Restate all of the entries verbatim.
- - - -
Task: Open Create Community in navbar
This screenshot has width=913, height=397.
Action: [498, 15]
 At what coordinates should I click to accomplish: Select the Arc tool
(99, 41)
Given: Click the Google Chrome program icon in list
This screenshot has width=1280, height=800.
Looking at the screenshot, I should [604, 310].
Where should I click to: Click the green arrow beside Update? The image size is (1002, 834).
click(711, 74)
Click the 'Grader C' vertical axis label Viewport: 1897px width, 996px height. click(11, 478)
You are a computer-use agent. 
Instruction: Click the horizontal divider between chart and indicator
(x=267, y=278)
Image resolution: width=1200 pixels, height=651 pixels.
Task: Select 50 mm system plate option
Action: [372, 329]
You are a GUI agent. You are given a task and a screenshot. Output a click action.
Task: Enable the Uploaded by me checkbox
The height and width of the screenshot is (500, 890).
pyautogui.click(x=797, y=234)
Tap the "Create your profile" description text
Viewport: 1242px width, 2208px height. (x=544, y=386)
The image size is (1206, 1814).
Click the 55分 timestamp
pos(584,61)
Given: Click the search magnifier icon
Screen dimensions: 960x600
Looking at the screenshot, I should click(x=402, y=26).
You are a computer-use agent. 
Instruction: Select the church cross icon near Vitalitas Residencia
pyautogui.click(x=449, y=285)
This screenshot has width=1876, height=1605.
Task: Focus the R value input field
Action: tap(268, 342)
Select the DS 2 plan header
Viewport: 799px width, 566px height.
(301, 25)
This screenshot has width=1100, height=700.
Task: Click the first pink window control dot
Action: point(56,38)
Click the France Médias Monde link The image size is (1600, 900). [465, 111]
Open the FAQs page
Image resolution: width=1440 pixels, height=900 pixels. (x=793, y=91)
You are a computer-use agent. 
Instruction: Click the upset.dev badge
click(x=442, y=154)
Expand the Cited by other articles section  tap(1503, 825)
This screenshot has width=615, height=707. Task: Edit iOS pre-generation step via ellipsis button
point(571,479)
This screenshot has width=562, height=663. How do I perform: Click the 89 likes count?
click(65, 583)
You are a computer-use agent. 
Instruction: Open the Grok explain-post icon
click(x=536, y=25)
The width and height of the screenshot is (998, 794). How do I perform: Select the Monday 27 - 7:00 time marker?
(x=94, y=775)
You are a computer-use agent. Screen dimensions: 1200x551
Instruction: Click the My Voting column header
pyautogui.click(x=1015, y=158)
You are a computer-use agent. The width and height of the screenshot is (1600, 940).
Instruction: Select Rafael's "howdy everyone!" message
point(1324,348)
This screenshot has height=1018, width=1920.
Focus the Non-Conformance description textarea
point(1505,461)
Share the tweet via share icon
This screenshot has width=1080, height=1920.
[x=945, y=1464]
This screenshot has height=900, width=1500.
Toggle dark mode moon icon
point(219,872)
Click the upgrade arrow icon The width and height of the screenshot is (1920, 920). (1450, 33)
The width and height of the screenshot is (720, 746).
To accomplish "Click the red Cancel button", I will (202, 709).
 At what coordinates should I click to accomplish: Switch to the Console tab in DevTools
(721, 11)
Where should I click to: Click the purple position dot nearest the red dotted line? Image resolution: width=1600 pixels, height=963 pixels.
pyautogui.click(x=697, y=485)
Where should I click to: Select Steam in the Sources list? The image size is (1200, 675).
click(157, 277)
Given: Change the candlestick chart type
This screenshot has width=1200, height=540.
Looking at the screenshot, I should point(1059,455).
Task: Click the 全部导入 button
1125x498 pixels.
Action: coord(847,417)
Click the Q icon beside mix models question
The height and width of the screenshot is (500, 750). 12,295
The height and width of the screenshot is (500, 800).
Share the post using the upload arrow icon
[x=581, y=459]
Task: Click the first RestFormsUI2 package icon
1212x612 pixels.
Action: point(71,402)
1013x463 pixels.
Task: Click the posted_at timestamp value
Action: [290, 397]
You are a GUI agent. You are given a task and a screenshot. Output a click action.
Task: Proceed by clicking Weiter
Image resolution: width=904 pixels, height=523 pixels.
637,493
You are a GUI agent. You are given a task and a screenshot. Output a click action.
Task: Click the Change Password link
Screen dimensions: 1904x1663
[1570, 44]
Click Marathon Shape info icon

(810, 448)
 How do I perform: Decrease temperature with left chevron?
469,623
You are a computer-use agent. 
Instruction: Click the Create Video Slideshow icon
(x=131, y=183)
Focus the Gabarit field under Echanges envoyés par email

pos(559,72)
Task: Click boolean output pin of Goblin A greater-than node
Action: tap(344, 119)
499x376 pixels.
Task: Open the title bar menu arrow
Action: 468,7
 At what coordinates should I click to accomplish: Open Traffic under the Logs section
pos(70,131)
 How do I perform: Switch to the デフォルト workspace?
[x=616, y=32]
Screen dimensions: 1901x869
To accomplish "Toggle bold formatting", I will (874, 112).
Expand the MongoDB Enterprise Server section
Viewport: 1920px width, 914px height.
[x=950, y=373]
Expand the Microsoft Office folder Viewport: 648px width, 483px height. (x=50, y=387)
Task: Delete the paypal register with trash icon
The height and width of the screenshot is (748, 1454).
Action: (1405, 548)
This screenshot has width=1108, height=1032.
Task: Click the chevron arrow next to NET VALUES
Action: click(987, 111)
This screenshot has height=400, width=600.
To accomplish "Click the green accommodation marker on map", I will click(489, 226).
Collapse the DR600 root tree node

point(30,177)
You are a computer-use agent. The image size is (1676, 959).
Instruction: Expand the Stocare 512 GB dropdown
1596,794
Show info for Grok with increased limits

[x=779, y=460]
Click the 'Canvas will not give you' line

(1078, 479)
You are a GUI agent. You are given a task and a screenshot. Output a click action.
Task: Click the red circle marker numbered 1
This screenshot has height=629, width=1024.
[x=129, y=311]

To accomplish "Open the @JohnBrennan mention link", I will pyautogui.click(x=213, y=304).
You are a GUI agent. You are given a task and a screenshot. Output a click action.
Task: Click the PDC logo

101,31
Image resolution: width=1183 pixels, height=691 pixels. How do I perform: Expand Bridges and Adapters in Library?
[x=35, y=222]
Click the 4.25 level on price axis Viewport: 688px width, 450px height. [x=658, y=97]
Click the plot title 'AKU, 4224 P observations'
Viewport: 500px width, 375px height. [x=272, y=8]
- - - -
**SOLUTION FOR THIS EXERCISE:**
Task: Open Create Community in navbar
This screenshot has width=913, height=397.
Action: [498, 15]
 At what coordinates should I click to accomplish: Select the Arc tool
(99, 41)
Given: Click the Google Chrome program icon in list
This screenshot has width=1280, height=800.
Looking at the screenshot, I should [604, 310].
Where should I click to: Click the green arrow beside Update? The image size is (1002, 834).
click(711, 74)
Click the 'Grader C' vertical axis label Viewport: 1897px width, 996px height. click(11, 478)
You are a computer-use agent. 
Instruction: Click the horizontal divider between chart and indicator
(x=267, y=278)
Image resolution: width=1200 pixels, height=651 pixels.
Task: Select 50 mm system plate option
Action: [372, 329]
You are a GUI agent. You are given a task and a screenshot. Output a click action.
Task: Enable the Uploaded by me checkbox
The height and width of the screenshot is (500, 890).
pyautogui.click(x=797, y=234)
Tap the "Create your profile" description text
Viewport: 1242px width, 2208px height. (x=544, y=386)
The image size is (1206, 1814).
Click the 55分 timestamp
pos(584,61)
Given: Click the search magnifier icon
Screen dimensions: 960x600
Looking at the screenshot, I should click(x=402, y=26).
You are a computer-use agent. 
Instruction: Select the church cross icon near Vitalitas Residencia
pyautogui.click(x=449, y=285)
This screenshot has width=1876, height=1605.
Task: Focus the R value input field
Action: tap(268, 342)
Select the DS 2 plan header
Viewport: 799px width, 566px height.
(301, 25)
This screenshot has width=1100, height=700.
Task: Click the first pink window control dot
Action: point(56,38)
Click the France Médias Monde link The image size is (1600, 900). [465, 111]
Open the FAQs page
Image resolution: width=1440 pixels, height=900 pixels. (x=793, y=91)
You are a computer-use agent. 
Instruction: Click the upset.dev badge
click(x=442, y=154)
Expand the Cited by other articles section  tap(1503, 825)
This screenshot has width=615, height=707. Task: Edit iOS pre-generation step via ellipsis button
point(571,479)
This screenshot has width=562, height=663. How do I perform: Click the 89 likes count?
click(65, 583)
You are a computer-use agent. 
Instruction: Open the Grok explain-post icon
click(x=536, y=25)
The width and height of the screenshot is (998, 794). How do I perform: Select the Monday 27 - 7:00 time marker?
(x=94, y=775)
You are a computer-use agent. Screen dimensions: 1200x551
Instruction: Click the My Voting column header
pyautogui.click(x=1015, y=158)
You are a computer-use agent. The width and height of the screenshot is (1600, 940).
Instruction: Select Rafael's "howdy everyone!" message
point(1324,348)
This screenshot has height=1018, width=1920.
Focus the Non-Conformance description textarea
point(1505,461)
Share the tweet via share icon
This screenshot has width=1080, height=1920.
[x=945, y=1464]
This screenshot has height=900, width=1500.
Toggle dark mode moon icon
point(219,872)
Click the upgrade arrow icon The width and height of the screenshot is (1920, 920). (1450, 33)
The width and height of the screenshot is (720, 746).
To accomplish "Click the red Cancel button", I will (202, 709).
 At what coordinates should I click to accomplish: Switch to the Console tab in DevTools
(721, 11)
Where should I click to: Click the purple position dot nearest the red dotted line? Image resolution: width=1600 pixels, height=963 pixels.
pyautogui.click(x=697, y=485)
Where should I click to: Select Steam in the Sources list? The image size is (1200, 675).
click(157, 277)
Given: Change the candlestick chart type
This screenshot has width=1200, height=540.
Looking at the screenshot, I should point(1059,455).
Task: Click the 全部导入 button
1125x498 pixels.
Action: coord(847,417)
Click the Q icon beside mix models question
The height and width of the screenshot is (500, 750). 12,295
The height and width of the screenshot is (500, 800).
Share the post using the upload arrow icon
[x=581, y=459]
Task: Click the first RestFormsUI2 package icon
1212x612 pixels.
Action: point(71,402)
1013x463 pixels.
Task: Click the posted_at timestamp value
Action: [290, 397]
You are a GUI agent. You are given a task and a screenshot. Output a click action.
Task: Proceed by clicking Weiter
Image resolution: width=904 pixels, height=523 pixels.
637,493
You are a GUI agent. You are given a task and a screenshot. Output a click action.
Task: Click the Change Password link
Screen dimensions: 1904x1663
[1570, 44]
Click Marathon Shape info icon

(810, 448)
 How do I perform: Decrease temperature with left chevron?
469,623
You are a computer-use agent. 
Instruction: Click the Create Video Slideshow icon
(x=131, y=183)
Focus the Gabarit field under Echanges envoyés par email

pos(559,72)
Task: Click boolean output pin of Goblin A greater-than node
Action: tap(344, 119)
499x376 pixels.
Task: Open the title bar menu arrow
Action: 468,7
 At what coordinates should I click to accomplish: Open Traffic under the Logs section
pos(70,131)
 How do I perform: Switch to the デフォルト workspace?
[x=616, y=32]
Screen dimensions: 1901x869
To accomplish "Toggle bold formatting", I will (874, 112).
Expand the MongoDB Enterprise Server section
Viewport: 1920px width, 914px height.
[x=950, y=373]
Expand the Microsoft Office folder Viewport: 648px width, 483px height. (x=50, y=387)
Task: Delete the paypal register with trash icon
The height and width of the screenshot is (748, 1454).
Action: (1405, 548)
This screenshot has width=1108, height=1032.
Task: Click the chevron arrow next to NET VALUES
Action: click(987, 111)
This screenshot has height=400, width=600.
To accomplish "Click the green accommodation marker on map", I will click(489, 226).
Collapse the DR600 root tree node

point(30,177)
You are a computer-use agent. The image size is (1676, 959).
Instruction: Expand the Stocare 512 GB dropdown
1596,794
Show info for Grok with increased limits

[x=779, y=460]
Click the 'Canvas will not give you' line

(1078, 479)
You are a GUI agent. You are given a task and a screenshot. Output a click action.
Task: Click the red circle marker numbered 1
This screenshot has height=629, width=1024.
[x=129, y=311]

To accomplish "Open the @JohnBrennan mention link", I will pyautogui.click(x=213, y=304).
You are a GUI agent. You are given a task and a screenshot. Output a click action.
Task: Click the PDC logo

101,31
Image resolution: width=1183 pixels, height=691 pixels. How do I perform: Expand Bridges and Adapters in Library?
[x=35, y=222]
Click the 4.25 level on price axis Viewport: 688px width, 450px height. [x=658, y=97]
Click the plot title 'AKU, 4224 P observations'
Viewport: 500px width, 375px height. [x=272, y=8]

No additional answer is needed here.